At the symposium on Thomas’s jurisprudence, Notre Dame law professor Nicole Stelle Garnett said her fellow Thomas clerks became familiar with it.

“Justice Thomas has since the beginning had a practice of saying, ‘In an appropriate case, I’d reconsider all of American law,’ ” Garnett said, to laughter.

Sometimes, the justice’s persistence pays off, now that the court’s membership has changed. He has complained for years that the court has not taken up challenges of state and local gun control laws that have been upheld despite the court’s 2008 ruling that the Second Amendment afforded an individual right to gun ownership in the home for self-defense.

The newly constituted court — with three members chosen by President Donald Trump — agreed and heard arguments last month about the right to carry a weapon outside the home.

His call to reexamine the court’s landmark press protection ruling New York Times v. Sullivan is still a minority position, but he has been joined by Justice Neil M. Gorsuch. Other once-lonely positions may attract new support.

In an evaluation of Thomas for NPR at the 20-year mark, Goldstein said Thomas’s solo opinions were like “planting flowers in a garden that he thinks are going to bloom a long time from now. And whether that’s going to happen is going to depend on the court’s membership.”

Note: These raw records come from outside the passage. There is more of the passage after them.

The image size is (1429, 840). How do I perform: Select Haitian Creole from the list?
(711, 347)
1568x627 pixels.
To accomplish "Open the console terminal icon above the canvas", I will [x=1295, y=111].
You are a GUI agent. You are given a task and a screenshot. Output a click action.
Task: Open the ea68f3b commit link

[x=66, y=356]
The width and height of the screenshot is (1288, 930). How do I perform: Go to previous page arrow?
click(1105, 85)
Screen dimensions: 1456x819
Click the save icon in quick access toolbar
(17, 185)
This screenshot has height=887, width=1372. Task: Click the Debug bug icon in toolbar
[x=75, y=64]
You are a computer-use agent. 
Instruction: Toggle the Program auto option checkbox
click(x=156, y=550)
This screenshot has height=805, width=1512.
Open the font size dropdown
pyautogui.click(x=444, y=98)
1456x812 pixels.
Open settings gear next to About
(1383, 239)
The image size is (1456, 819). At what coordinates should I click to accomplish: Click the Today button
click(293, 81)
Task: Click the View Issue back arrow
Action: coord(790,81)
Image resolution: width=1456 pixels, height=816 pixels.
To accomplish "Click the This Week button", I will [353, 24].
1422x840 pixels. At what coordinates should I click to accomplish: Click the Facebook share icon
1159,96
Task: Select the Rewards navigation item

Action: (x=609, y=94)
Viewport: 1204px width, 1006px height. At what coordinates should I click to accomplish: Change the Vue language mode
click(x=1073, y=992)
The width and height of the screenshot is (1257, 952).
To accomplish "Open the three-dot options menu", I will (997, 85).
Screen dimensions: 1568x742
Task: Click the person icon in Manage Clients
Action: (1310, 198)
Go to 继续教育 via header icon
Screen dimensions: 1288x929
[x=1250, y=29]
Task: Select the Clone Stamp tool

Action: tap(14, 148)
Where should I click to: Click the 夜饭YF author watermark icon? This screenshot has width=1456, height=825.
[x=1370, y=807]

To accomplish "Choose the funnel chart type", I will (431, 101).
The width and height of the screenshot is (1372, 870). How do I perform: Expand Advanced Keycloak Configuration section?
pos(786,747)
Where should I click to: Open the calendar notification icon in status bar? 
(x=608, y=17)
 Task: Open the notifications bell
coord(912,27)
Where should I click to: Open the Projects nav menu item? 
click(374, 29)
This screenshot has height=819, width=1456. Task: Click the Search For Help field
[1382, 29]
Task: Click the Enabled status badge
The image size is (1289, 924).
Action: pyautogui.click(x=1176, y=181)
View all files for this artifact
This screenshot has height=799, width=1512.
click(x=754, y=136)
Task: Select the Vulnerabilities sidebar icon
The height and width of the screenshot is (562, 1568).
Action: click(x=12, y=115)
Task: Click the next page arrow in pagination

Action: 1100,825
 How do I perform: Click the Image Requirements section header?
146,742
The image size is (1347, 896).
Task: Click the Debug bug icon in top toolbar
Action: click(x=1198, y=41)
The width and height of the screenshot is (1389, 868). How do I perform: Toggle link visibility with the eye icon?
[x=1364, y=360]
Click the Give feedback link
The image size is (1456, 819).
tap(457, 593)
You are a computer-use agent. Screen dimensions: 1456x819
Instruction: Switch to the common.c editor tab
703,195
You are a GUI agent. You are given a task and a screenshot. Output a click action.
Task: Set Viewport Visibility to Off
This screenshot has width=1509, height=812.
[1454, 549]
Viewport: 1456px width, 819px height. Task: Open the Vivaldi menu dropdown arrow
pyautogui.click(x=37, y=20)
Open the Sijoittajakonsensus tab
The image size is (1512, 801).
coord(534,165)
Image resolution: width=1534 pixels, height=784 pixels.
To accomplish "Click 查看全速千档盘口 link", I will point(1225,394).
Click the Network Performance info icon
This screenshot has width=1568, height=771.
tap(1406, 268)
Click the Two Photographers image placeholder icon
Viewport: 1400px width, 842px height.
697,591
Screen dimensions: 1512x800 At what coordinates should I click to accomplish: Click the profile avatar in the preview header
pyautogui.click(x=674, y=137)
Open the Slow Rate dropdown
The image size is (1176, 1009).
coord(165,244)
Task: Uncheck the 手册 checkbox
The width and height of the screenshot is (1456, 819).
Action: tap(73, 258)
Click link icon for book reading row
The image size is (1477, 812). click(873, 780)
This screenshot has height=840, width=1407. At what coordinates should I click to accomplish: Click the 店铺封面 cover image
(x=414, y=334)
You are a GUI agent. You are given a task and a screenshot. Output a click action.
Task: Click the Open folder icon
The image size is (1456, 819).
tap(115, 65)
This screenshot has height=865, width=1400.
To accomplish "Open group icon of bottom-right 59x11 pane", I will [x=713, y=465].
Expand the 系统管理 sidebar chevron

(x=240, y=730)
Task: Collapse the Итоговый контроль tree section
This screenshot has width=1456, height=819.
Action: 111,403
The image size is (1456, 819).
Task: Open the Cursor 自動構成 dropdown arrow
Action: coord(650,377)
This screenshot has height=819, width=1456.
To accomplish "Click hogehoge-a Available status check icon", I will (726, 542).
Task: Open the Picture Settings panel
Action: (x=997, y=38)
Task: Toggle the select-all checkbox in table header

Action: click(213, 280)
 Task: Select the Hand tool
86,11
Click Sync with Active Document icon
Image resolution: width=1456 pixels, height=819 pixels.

Ten years later, “I think that Justice Thomas’s biggest and boldest constitutional theories are still a long way from being adopted,” Goldstein said. “You can see similar themes in newer decisions — such as rules lowering the bar separating church and state. But the biggest effect of his bold thinking so far has to make other very conservative views seem essentially mainstream.”

Thomas’s idiosyncratic views and his resistance to compromise still make him the justice most likely to write a solo opinion. In the term completed last summer, he was in the majority 81 percent of the time — the lowest of all six conservatives and just ahead of the liberal justices.

Thomas has a growing conservative fan base outside of the court — and still also faces stout liberal opposition. His wife Virginia Thomas’s conservative activism and closeness with the Trump administration remains a sore point.

Earlier this year, she apologized to Thomas’s clerks for a rift that developed among them after her election advocacy of Trump and endorsement of the Jan. 6 rally in D.C. that resulted in violence and death at the U.S. Capitol.

And Thomas’s controversial confirmation, almost derailed because of sexual harassment charges by Anita Hill, is hardly forgotten.

“I still believe Anita Hill,” protesters yelled this fall before Thomas gave a speech at the University of Notre Dame.

But these days, Thomas is able to shrug it off.

At the event marking three decades on the court, Thomas said he was celebrating “not because of me but because of you all and what we’re trying to defend in this great country.”

“I appreciate the senators who voted for me, all 52 of them,” Thomas said, as the crowd began to laugh. “Hey, all you need is 50.”